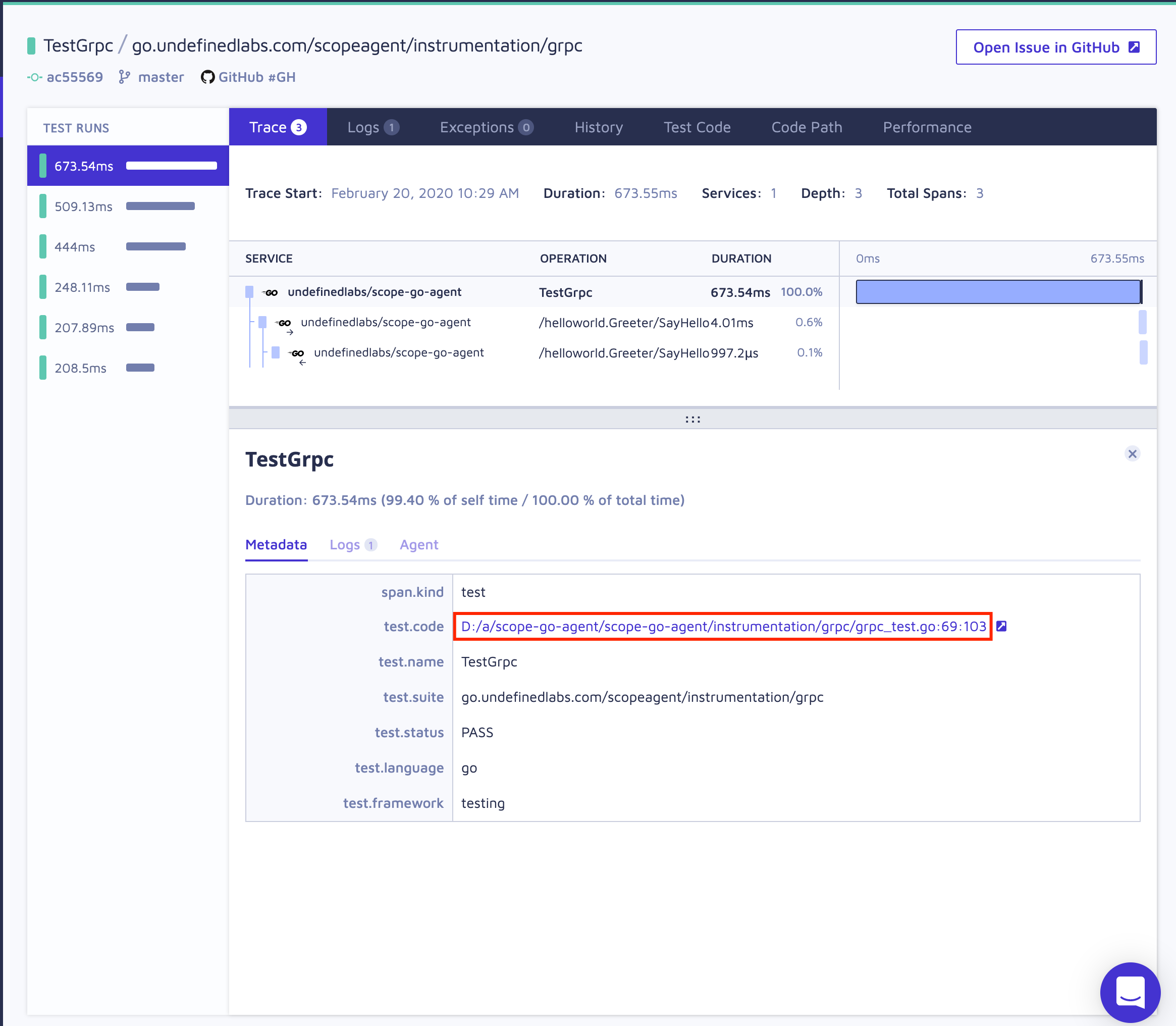Image resolution: width=1176 pixels, height=1026 pixels.
Task: Click Open Issue in GitHub button
Action: (1055, 47)
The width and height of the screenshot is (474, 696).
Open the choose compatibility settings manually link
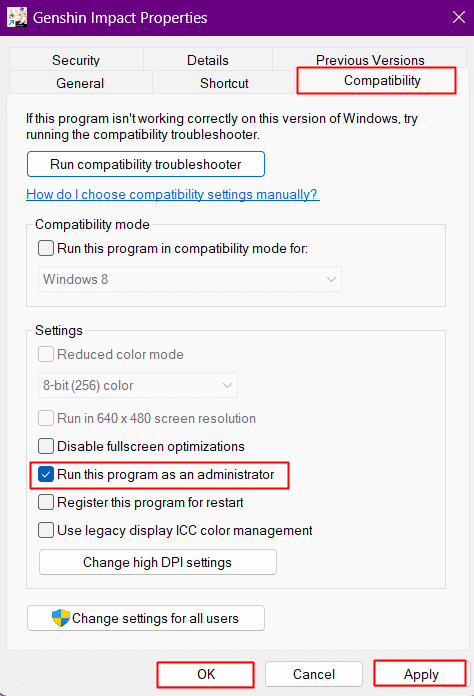(173, 194)
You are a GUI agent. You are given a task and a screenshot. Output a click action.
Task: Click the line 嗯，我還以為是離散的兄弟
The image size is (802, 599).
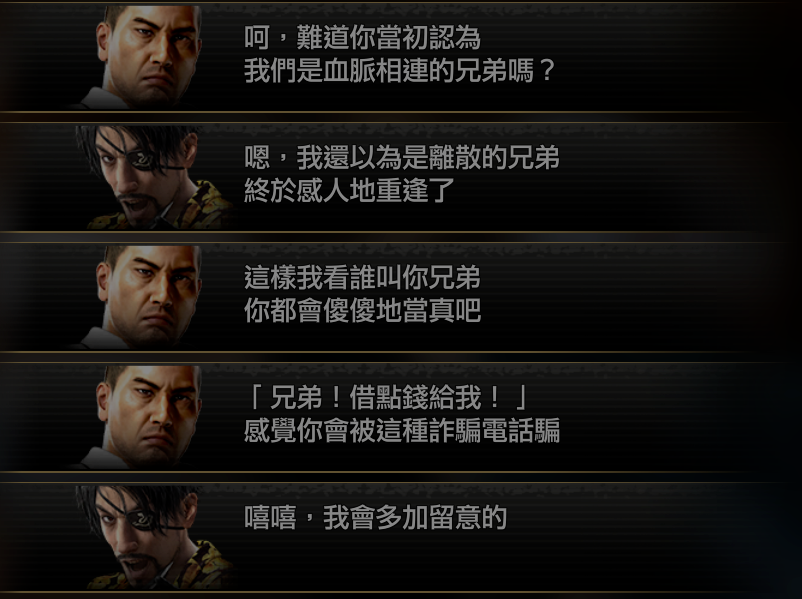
★ ★ ★ ★ ★
# [Work to complete]
Copy the listing word for word from the line that contains "The width and" through the end of the listing, leaving the pictures out of your answer.

# [Exercise result]
The width and height of the screenshot is (474, 696).
Open the choose compatibility settings manually link
(173, 194)
You are a GUI agent. You are given a task and a screenshot. Output a click action.
Task: Click the line 嗯，我還以為是離散的兄弟
The image size is (802, 599).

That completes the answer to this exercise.